| WHAT YOU ARE ASKED TO DO |
The lines from the start of the records through the one containing "Task: Open the Affichage menu" are to be restated word for word; please include both ends.

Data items
§ §

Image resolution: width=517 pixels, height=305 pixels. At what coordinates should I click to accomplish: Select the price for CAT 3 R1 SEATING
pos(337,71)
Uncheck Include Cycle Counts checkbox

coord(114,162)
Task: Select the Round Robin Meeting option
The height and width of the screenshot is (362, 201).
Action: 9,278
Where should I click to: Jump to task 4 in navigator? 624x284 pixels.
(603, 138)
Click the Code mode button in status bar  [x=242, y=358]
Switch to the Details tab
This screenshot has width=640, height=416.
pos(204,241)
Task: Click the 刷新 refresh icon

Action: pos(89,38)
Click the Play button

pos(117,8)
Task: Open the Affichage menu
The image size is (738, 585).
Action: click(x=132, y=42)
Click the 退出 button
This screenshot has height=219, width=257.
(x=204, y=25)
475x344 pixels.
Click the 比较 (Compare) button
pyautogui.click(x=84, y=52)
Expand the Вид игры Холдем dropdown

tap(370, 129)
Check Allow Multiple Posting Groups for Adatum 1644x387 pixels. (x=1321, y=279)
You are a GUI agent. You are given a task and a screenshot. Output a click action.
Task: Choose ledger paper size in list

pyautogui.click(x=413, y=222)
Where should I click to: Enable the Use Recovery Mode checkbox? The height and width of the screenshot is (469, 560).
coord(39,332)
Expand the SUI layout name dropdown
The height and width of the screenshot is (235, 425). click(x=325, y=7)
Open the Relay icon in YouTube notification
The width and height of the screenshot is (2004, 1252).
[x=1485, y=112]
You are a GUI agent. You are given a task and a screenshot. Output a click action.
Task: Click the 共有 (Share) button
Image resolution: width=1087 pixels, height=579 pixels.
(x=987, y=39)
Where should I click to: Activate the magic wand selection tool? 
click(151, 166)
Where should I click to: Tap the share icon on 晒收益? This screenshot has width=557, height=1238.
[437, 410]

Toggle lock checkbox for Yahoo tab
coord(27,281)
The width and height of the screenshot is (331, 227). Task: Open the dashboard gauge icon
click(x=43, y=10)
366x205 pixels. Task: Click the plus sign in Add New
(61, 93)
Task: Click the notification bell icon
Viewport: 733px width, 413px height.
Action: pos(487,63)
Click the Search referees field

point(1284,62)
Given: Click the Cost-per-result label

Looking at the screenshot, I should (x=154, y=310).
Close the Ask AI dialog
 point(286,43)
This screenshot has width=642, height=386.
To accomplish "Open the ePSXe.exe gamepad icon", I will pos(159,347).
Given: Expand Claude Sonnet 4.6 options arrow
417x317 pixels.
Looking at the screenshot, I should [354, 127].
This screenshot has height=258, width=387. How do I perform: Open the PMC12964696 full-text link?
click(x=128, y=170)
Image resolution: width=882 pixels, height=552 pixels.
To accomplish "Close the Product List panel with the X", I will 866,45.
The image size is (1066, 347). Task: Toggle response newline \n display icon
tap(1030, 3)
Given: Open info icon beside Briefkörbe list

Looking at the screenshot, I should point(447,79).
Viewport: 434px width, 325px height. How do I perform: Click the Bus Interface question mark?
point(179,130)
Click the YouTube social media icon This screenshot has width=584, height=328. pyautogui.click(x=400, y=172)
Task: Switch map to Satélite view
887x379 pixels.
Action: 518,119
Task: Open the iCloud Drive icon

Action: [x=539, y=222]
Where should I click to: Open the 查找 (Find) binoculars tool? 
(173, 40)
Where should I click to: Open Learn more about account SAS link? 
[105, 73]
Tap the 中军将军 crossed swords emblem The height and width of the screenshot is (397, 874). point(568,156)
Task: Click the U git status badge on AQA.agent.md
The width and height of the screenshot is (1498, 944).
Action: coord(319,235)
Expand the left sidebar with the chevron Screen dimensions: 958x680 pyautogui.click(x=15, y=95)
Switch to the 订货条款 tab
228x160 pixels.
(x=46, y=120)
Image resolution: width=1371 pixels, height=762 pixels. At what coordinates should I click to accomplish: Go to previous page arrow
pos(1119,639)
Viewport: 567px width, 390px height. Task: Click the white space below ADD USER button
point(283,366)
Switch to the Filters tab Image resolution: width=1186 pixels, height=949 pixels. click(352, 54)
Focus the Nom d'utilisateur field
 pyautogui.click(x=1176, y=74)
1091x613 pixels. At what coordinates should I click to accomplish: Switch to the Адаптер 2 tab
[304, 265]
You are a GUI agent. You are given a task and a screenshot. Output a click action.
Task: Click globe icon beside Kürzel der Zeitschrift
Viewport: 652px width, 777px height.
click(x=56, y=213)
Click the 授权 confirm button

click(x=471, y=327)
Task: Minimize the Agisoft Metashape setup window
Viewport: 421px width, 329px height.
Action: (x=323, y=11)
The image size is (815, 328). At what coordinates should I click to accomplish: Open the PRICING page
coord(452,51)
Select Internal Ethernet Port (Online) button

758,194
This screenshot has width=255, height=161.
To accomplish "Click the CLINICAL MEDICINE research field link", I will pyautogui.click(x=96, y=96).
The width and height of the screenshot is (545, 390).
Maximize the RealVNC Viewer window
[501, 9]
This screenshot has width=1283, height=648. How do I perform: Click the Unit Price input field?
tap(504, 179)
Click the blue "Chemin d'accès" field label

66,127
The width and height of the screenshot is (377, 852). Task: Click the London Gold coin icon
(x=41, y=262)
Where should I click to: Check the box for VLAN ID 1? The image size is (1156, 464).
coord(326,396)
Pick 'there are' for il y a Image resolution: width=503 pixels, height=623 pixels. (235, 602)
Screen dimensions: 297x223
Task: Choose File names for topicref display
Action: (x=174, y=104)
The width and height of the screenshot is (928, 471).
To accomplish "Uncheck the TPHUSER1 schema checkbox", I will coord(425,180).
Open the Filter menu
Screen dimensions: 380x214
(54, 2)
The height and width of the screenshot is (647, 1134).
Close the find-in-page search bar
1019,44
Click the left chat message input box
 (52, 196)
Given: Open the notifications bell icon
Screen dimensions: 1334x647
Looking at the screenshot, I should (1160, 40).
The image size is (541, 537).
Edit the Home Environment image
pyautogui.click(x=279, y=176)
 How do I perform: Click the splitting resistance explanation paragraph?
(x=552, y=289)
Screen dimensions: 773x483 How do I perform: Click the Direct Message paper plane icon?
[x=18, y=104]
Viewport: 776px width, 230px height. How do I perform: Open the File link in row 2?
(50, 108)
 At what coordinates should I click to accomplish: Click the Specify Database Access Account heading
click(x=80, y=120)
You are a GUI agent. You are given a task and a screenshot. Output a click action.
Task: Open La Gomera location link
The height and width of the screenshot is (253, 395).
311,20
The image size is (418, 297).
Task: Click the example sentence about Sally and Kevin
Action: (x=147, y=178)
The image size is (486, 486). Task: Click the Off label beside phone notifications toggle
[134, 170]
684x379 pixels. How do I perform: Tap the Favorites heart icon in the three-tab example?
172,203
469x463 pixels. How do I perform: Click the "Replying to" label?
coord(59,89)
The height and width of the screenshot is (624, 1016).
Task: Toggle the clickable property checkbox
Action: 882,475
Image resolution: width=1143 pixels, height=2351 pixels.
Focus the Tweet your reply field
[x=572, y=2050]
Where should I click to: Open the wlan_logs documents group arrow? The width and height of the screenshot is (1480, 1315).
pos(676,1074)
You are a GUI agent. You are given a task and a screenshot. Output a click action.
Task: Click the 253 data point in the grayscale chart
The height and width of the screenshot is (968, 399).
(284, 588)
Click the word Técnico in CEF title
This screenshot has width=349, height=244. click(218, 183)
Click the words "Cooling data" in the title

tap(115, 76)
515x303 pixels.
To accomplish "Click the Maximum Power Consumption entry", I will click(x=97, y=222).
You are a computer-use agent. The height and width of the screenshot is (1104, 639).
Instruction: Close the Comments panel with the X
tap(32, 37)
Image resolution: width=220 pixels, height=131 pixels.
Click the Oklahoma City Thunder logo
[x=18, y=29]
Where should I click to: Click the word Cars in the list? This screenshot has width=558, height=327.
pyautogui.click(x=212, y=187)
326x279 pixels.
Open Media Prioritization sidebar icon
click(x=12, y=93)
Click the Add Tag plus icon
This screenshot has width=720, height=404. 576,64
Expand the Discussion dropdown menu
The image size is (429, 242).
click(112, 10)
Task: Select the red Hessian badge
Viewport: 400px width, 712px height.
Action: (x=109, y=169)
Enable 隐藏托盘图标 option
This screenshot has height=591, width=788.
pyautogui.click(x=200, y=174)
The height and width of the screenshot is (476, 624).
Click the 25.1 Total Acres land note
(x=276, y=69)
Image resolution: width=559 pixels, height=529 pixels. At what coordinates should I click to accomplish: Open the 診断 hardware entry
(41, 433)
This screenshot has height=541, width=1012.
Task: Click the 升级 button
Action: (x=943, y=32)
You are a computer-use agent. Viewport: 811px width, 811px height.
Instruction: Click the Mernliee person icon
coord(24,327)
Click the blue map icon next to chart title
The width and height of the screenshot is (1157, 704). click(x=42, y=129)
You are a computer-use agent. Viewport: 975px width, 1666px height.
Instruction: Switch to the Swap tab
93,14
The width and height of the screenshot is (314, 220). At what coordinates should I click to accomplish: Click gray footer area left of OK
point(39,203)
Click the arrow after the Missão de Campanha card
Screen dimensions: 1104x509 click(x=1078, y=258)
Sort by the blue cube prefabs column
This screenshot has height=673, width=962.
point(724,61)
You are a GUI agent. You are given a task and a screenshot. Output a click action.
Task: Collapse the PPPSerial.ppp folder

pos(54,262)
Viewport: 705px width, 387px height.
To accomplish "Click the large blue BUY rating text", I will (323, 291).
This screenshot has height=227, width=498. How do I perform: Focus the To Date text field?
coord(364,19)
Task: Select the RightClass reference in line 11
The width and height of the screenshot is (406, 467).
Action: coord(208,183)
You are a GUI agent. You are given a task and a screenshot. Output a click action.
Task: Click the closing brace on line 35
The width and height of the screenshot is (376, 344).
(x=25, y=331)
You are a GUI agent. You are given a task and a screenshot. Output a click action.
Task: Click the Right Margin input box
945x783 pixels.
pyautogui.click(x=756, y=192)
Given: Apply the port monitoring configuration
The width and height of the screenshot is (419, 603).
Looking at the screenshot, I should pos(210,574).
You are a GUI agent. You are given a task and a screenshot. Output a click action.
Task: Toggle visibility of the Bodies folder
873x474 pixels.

§ §

| FINISHED TASK |
Image resolution: width=517 pixels, height=305 pixels. At what coordinates should I click to accomplish: Select the price for CAT 3 R1 SEATING
pos(337,71)
Uncheck Include Cycle Counts checkbox

coord(114,162)
Task: Select the Round Robin Meeting option
The height and width of the screenshot is (362, 201).
Action: 9,278
Where should I click to: Jump to task 4 in navigator? 624x284 pixels.
(603, 138)
Click the Code mode button in status bar  [x=242, y=358]
Switch to the Details tab
This screenshot has width=640, height=416.
pos(204,241)
Task: Click the 刷新 refresh icon

Action: pos(89,38)
Click the Play button

pos(117,8)
Task: Open the Affichage menu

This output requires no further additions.